The Rural Women’s Gathering celebrated its 25th year last weekend. It also coincided with the Department of Primary Industries’ Rural Women’s Network 25th anniversary as well.
“Twenty-five years on it’s still happening. I think ours would be the longest running Women’s Gathering and Rural Women’s network. So out of the State Rural Women’s Networks, we’re the longest running one as well. It’s a big thing for a government program,” said Allison Priest, who is one of the organisers of the Rural Women’s Network.
All too often, government projects fizzle out, either due to funding disappearing, organisers moving on or interest dying off.
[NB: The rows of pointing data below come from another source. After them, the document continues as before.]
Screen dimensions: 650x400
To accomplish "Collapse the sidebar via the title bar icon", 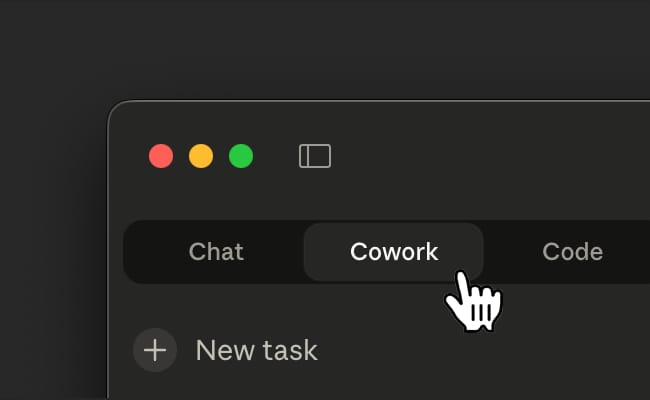I will click(315, 156).
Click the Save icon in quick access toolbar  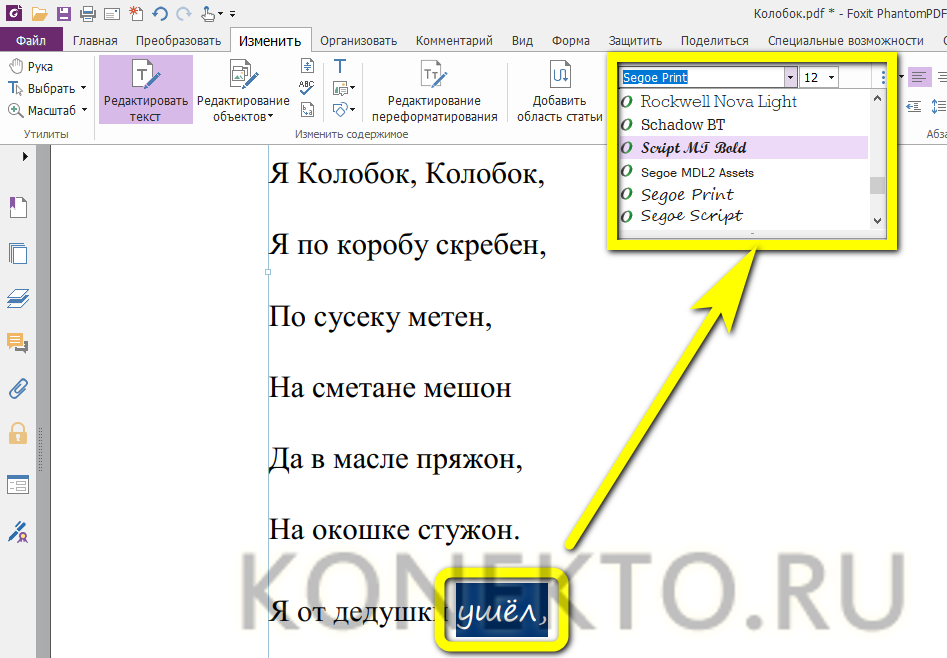(64, 14)
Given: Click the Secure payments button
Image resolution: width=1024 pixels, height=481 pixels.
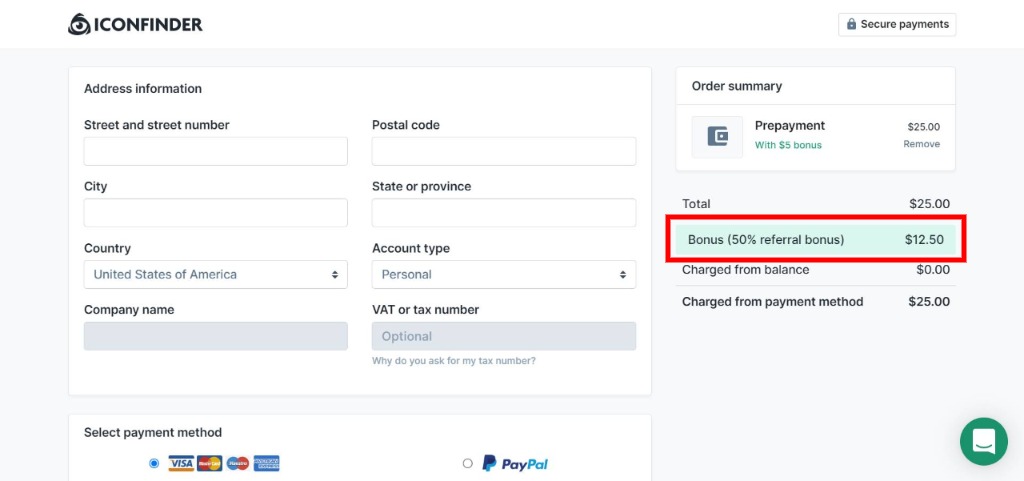Looking at the screenshot, I should 897,24.
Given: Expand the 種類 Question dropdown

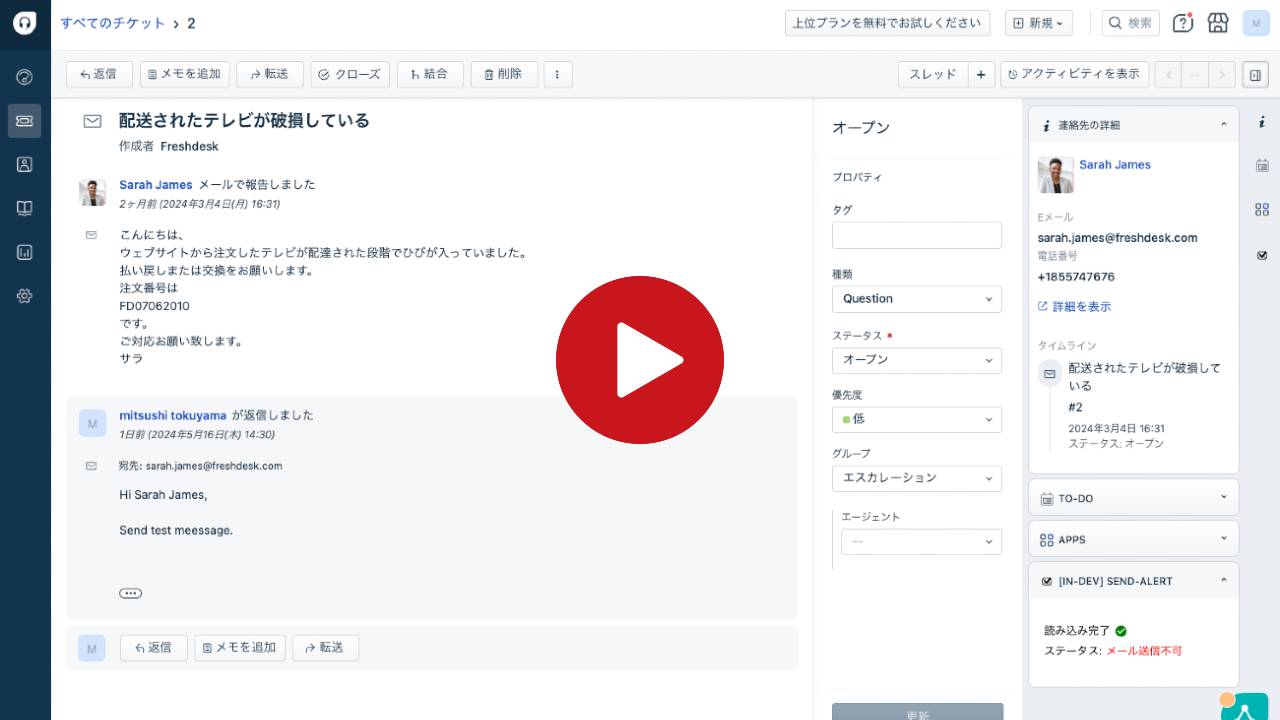Looking at the screenshot, I should pos(916,299).
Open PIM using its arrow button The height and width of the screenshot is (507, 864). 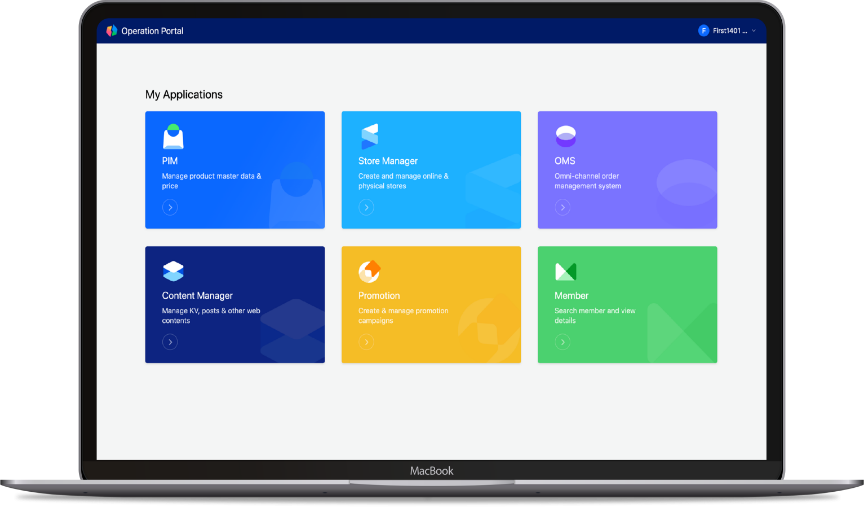[170, 207]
“People have been saying to us, why are you still here, what makes it successful,” Ms Priest said. “I think it’s partly because only two of us run the program. We’re state-based, but we run it on a shoestring budget. But we always partner and work with other people, so I think that’s been part of the success. I think it’s also the fact that we’re not just running in saying we’re going to fix everything for you. We’re actually saying to people, what are your challenges and issues at the moment, how can we help you cope and become resilient.
“So I think it is about listening to women, and adapting and evolving what we do to ensure we meet their needs,” Ms Priest said.
The Rural Women’s Network does more than just listen; they also create a yearly report, outlining the challenges that rural women face yearly. The report always lands on the desk of the Primary Industries minister, although if there are other major issues then the report is handed on to the relevant minister.
Over the weekend of the Gathering the DPI workshopped some of the issues that were raised by women at last year’s Broken Hill gathering. While internet and mobile data access was cited by women both this year and last year as the biggest problem they faced in rural Australia, there is precious little that the DPI can do about the data drought.
Three women instead stepped forward and shared their experiences as carers while living in rural and regional NSW. Access to resources and the need for respite were issues that the women raised.
“I think the other reason we’ve been successful is it’s not about government fixing issues, it’s about women coming up with solutions that fit them,” Ms Priest said. “If we work together and come up with solutions, we can definitely bring awareness and promote our solutions, and try to work with ministers and groups who can deliver results.”
Ms Priest said that variety was another key to their longevity.
“We do lots of project stuff and partnerships, it changes all the time,” Ms Priest said. “I do the Country Web magazine, the Rural Women’s Award, the Hidden Treasures – that’s our project. We oversee the Women’s Gathering. People put in those bids, the submissions, to host the gathering to us. Then we select someone and then provide the support where it’s needed to the committee.”
The Rural Women’s Network provides guidelines each year to the host committees, although each year the committees are free to add their own personal touches. The Cad Factory’s exhibition Shadow Places was a prime example of how each gathering could be made different from the last.
“We were finding was that people had to reinvent the wheel every year, so we decided we wanted to collect that knowledge and share that with everybody,” Ms Priest said.
Next year the Gathering will be held in Merimbula, where the committee is hoping to create stronger ties between the agriculture and aquaculture industries.
“The fact that it’s held in a different location every year, I think it’s just what the committee brings to it. They bring their own local flavour,” Ms Priest said. “That is what makes it really special and different, because the structure’s the same; it’s workshops, speakers, but it’s those little touches and the local flavour that people bring into it.
“You do remember something different about every one of them.”